I know that when the gcd(|a|,|b|)=1 then |ab|=|a||b|, but how do i find the order in this case?

Help will be appreciated.

Hey mrmaaza123.

With regards to Lagrange's theorem we know that a sub-group needs to be a factor of the total order of the group.

Now in the case of gcd being 1, it means that these sub-groups are going to be disjoint (except for the identity element) which means that the order will be the product of the two sub-groups which will have |a|*|b|.

But when you do not have a gcd of one, it means that you need to check the actual sub-groups themselves.

The other alternative is that you factorize the groups into disjoint sub-groups and then apply the situation with gcd being equal to 1.

Thank you for the effort, but i do not know what the group G might be for this question. THe question simply says G.
My book gives the answer as 20, and i am still having some problem in figuring out how that happened.

The factors of both are 2*2 and 2*5. You might want to find theorems that describe decompositions of groups with into ones with only prime factors.

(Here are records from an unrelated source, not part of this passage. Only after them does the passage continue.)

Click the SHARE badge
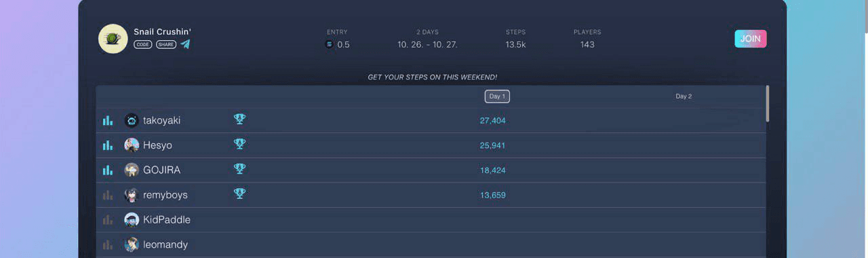Screen dimensions: 868x258 166,44
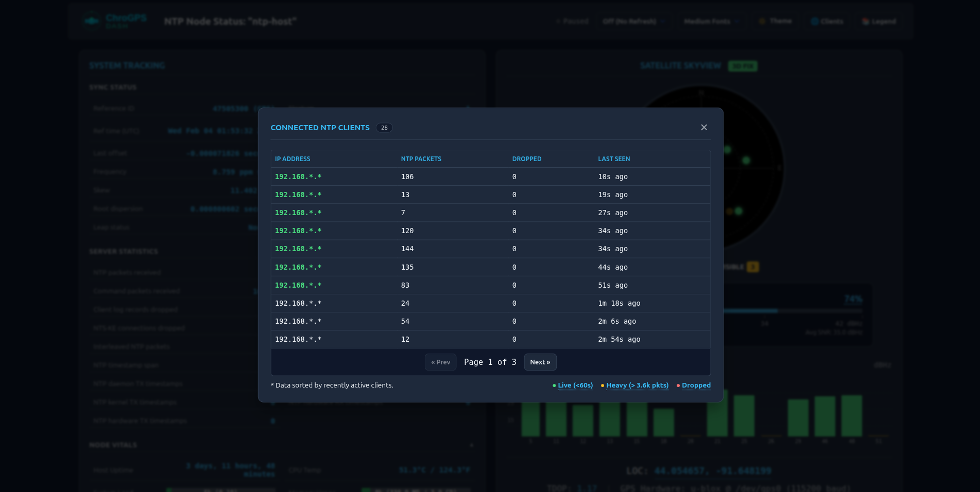
Task: Click the IP address of the 83-packet client
Action: coord(298,286)
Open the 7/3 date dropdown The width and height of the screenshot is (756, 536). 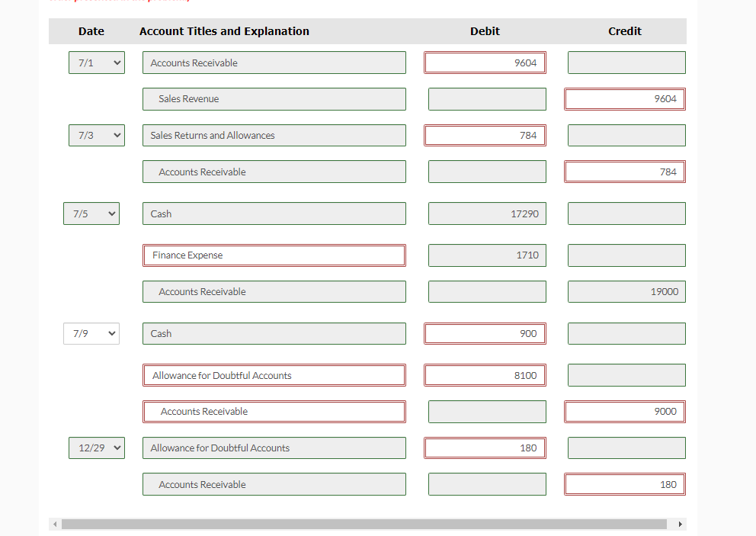[x=97, y=136]
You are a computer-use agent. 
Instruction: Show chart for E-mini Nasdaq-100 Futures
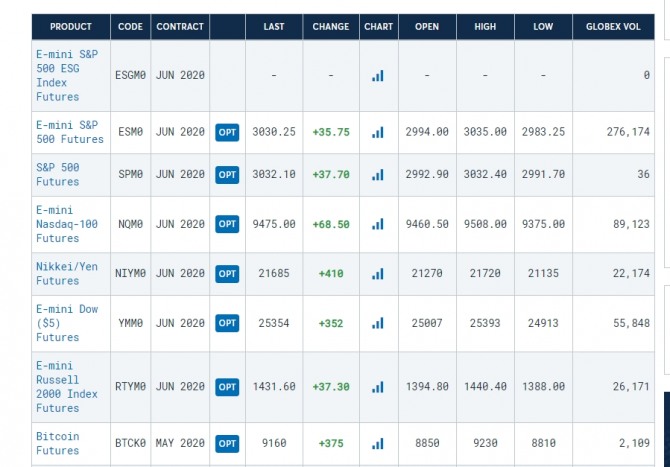tap(378, 224)
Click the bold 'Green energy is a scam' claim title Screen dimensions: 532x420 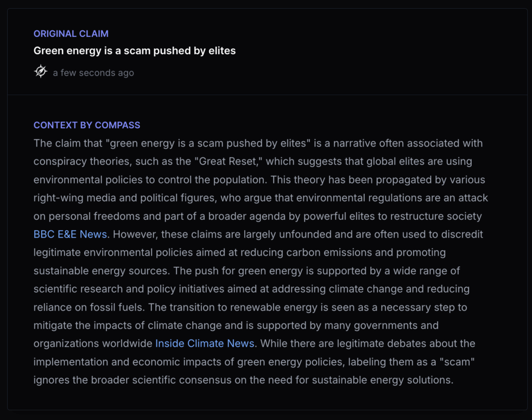click(x=135, y=51)
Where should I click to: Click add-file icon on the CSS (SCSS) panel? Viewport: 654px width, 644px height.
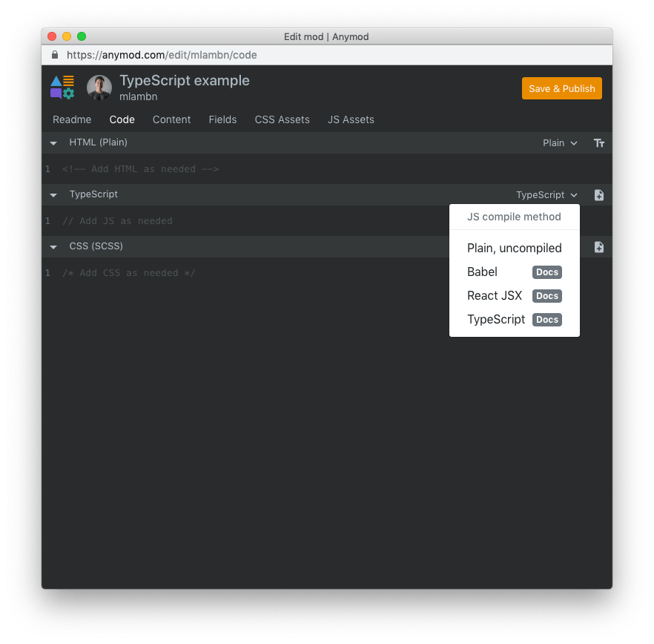click(x=599, y=246)
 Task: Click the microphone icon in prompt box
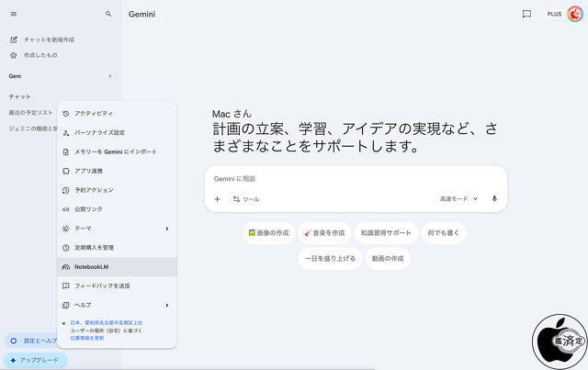tap(494, 198)

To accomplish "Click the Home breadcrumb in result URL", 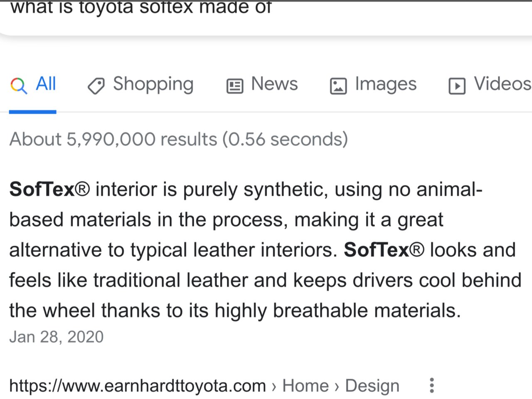I will point(305,386).
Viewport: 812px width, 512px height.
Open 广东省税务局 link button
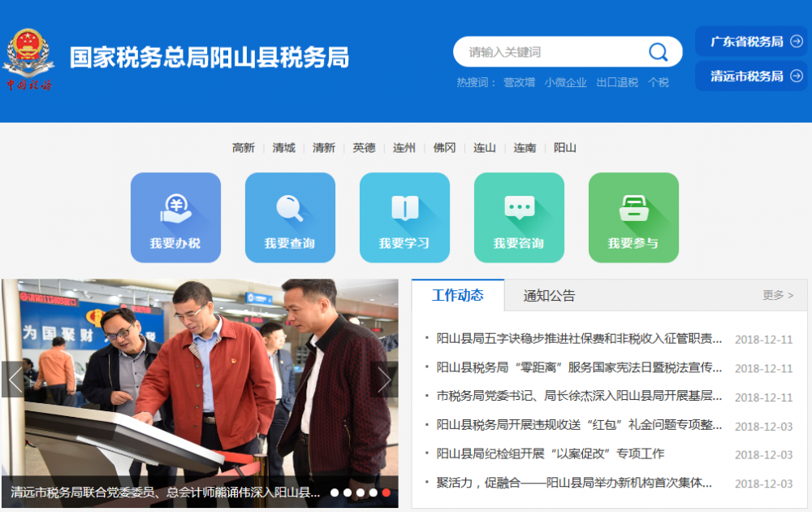coord(751,41)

Also this is just an observation but 20 = 4*10/gcd(4,10) = 4*10/2 = 20, so maybe that can give you hint as what to look for.

Aha! i understood that. It seems to work for every question !
I will look up for a proper result though.
But,Thank you very much, i highly appreciate your help.

suppose that |a| = 4, and |b| = 10.

since G is abelian: (ab)² = (ab)(ab) = a(ba)b = a(ab)b = (aa)(bb) = a²b².

an induction proof shows (ab)ⁿ = aⁿbⁿ.

thus (ab)²⁰ = (a)²⁰(b)²⁰ = (a⁴)⁵(b¹⁰)² = e⁵e² = ee = e.

thus |ab| divides 20. since |a| ≠ |b|, b ≠ a^-1 (which has the same order as a), so |ab| ≠ 1.

now (ab)⁴ = a⁴b⁴ = eb⁴ = b⁴ ≠ e, since |b| = 10. so |ab| ≠ 4.

similarly, (ab)¹⁰ = a¹⁰ = a² ≠ e, so |ab| ≠ 10.

thus we are left with: |ab| = 2,5 or 20.

if |ab| = 2, this means a²b² = e, so that a⁴b² = a², that is:

b² = a², and therefore b⁴ = a⁴ = e, contradicting |b| = 10.

if |ab| = 5, then a⁵b⁵ = ab⁵ = e, whence a = b⁵, so that:

a² = b¹⁰ = e, contradicting |a| = 4.

so the only possibility left is |ab| = 20, as no lower divisor of 20 can possibly be the order of |ab|.

in general, for ABELIAN groups (only), if <a>∩<b> = {e}, then indeed, |ab| = lcm(|a|,|b|) in an abelian group (the proof in the general case is pretty much that same:

clearly ab^lcm(|a|,|b|) = e, and if d|lcm(|a|,|b|), with (ab)^d = e,

then a^d = b^|b|-d, so that a^d is in <a>∩<b> and thus equals {e}, so that |a| divides d,

and similarly |b| divides d, so that lcm(|a|,|b|) also divides d, so that d = lcm(|a|,|b|).

the important thing is that <a> and <b> only intersect in {e}, for example:

if b = a^-1, then |ab| = 1, even though lcm(|a|,|a^-1|) = |a|).